After twenty minutes of wandering and wondering, I spot a gardener over the fence, raking leaves.
“Bitte, Helf. Eine Frage?” My throat is dry and my voice sounds hoarse and very weak. I’ve not had the chance to talk much the last couple of days, discounting internal monologues and my brief chat with the box office crowd, and the timbre of my voice sounds pathetic. My speech has the ring of ‘Bite elf, I’m a fag?’ nowhere close to ‘Please, help me, I have a question?’
Michael lived in Munich from 1956 until his death ten years later. In the first months after arriving from Canada he stayed with his aunt, Irene, and worked odd jobs while he pursued a career in the theatre. Finding work in the theatre often meant travelling and taking a temporary residence in Bremen or Berlin or Hamburg. But he loved Munich above all. Bavaria’s cultural centre, the Bohemian atmosphere, the open air Biergartens covered in gravel and shaded by chestnut trees. These things are pervasive even today. Eventually, he bought property, but no one in my family can tell me where it was. In a letter from 1967 his father calls it a luxurious home; he complains to Eva that Michael now lives like a bourgeois, and that this bothers Karl greatly. His father also describes Michael’s grave in some detail, but nowhere does he mention the irony that his son, a refugee from Nazism who plays a Gestapo on a train in The Great Escape, is buried in a cemetery, four stops beyond the Bavariafilmstadt, the film studio where a substantial part of the movie was made in 1962.

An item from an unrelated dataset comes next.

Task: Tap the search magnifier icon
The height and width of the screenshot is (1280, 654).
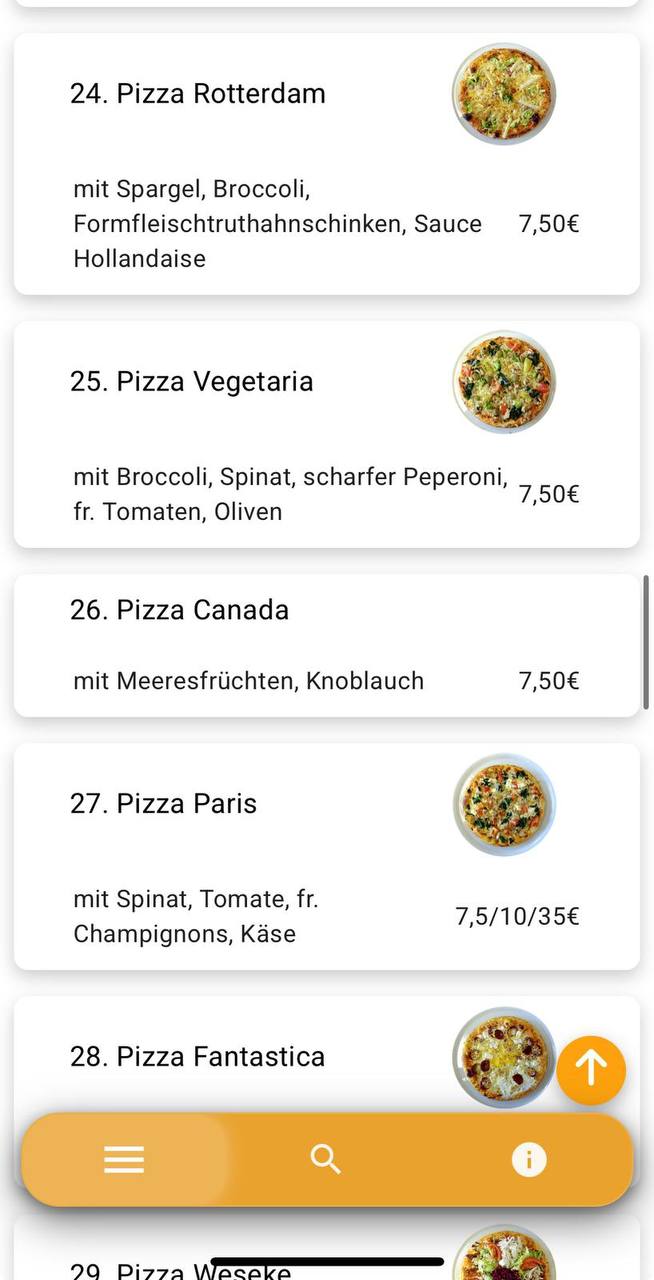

It makes perfect sense to me now that I am walking the streets that Michael’s house would have been nearby, conceivably an address in this very suburb. Why hadn’t I thought of it before? Which means I haven’t been walking aimlessly—methodically drawn into the thick of it, is more like it. Why else would Michael have been buried far to the south of Munich, u
nless he and his Frau Margaret had been living in the vicinity? This proximity to the studios would have eased him into an audition for the film. I keep walking and as I am connecting the dots and inventing my own dots, I have begun taking photographs of houses, of Michael’s untold houses. I’m certain of that. It’s uncanny. I am getting close to him. Roll camera. It makes good sense that Michael resided within shouting distance of his grave and the film studio, or maybe, maybe I am looking at things backwards.
The groundskeeper comes to the gate, opens it, and steps onto the street.
“Bite elf, I’m a fag.”
I try English, then my best French. In the days of the escape, during the Second World War, RAF officers were often multilingual. The first escapees sent out of the tunnel had been selected, from among hundreds of candidates inside Stalag Luft III, because they spoke German fluently. But forget that—no use, the gardener is Romanian and a foreigner like me. For passport, he shows me his hands, calloused palms and fingers, the international sign of the worker.
I unlatch my shoulder bag and pry out my notebook and a pen. I make a drawing and then begin block-lettering B-R-U-C-K-E. But the gardener is distracted by the white slab of my laptop, which is peaking from my bag. MACBook, international sign of the knowledge-worker aristocracy. Isn’t the answer in there? he seems to be saying, staring hard. Why not use that?
Momentarily, he points down the street, sends me off on my way. His trailing voice, Links, rechts, links, rechts, left, right, left, right.